[RECORDED INFORMATION Boundary: Start]
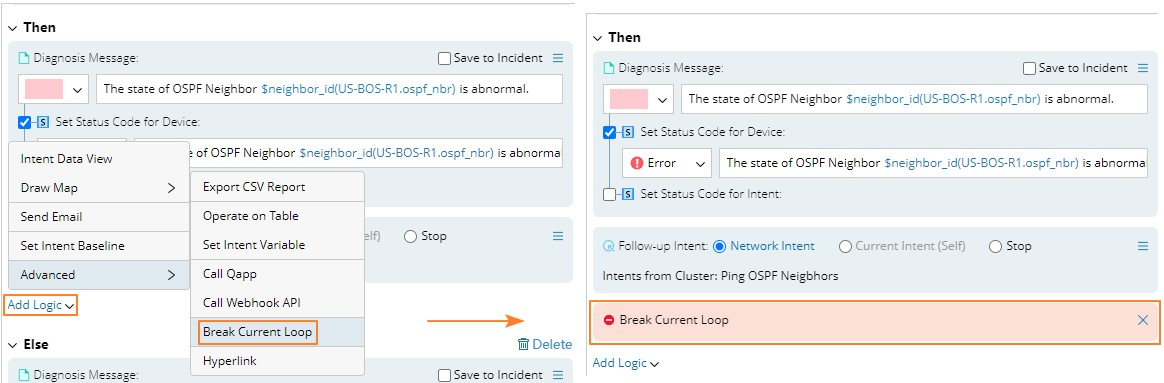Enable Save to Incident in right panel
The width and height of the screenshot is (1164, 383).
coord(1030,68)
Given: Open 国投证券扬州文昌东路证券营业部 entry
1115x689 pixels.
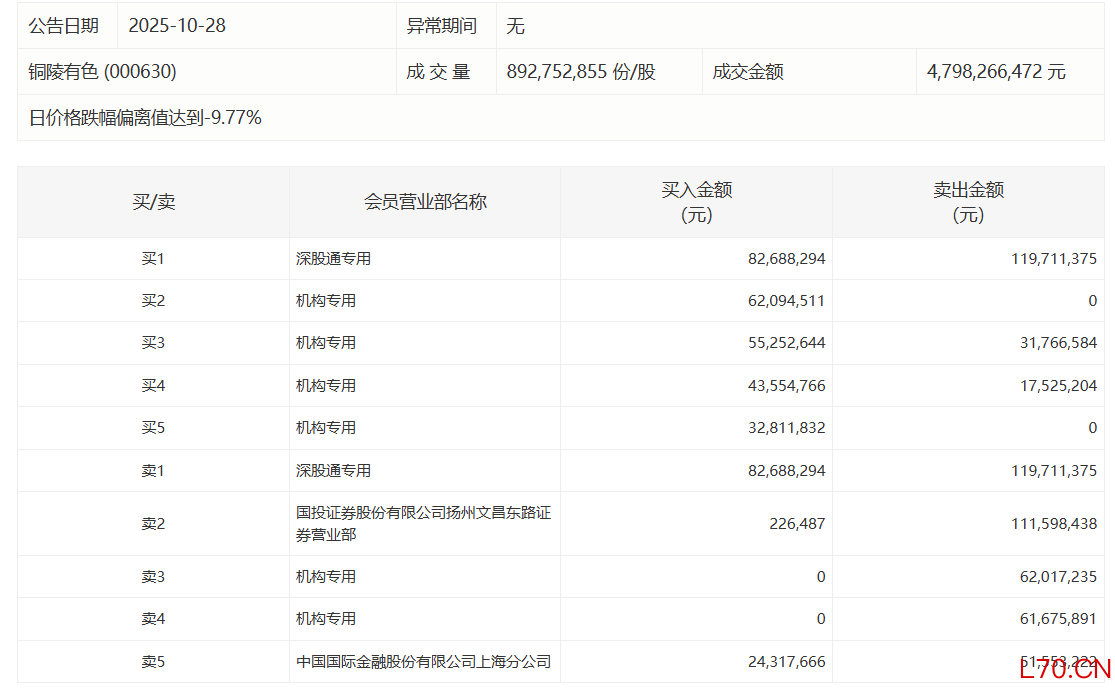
[RECORDED INFORMATION Boundary: End]
[RECORDED INFORMATION Boundary: Start]
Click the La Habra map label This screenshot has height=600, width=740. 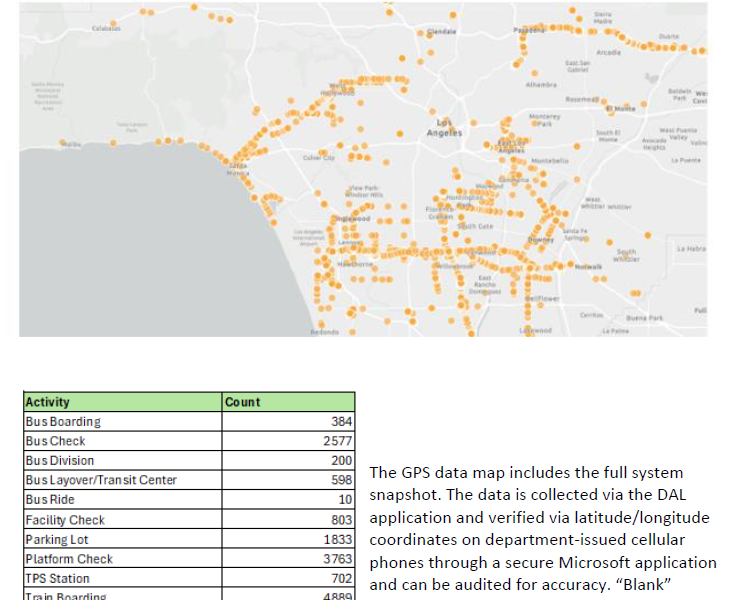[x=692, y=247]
[RECORDED INFORMATION Boundary: End]
◆ EXERCISE OBJECTIVE ◆
Print exactly the lines of the listing above starting at the line containing "Given: Open 国投证券扬州文昌东路证券营业部 entry" and ending at the line containing "1115x689 pixels.", both included.

◆ COMPLETED EXERCISE ◆
Given: Open 国投证券扬州文昌东路证券营业部 entry
1115x689 pixels.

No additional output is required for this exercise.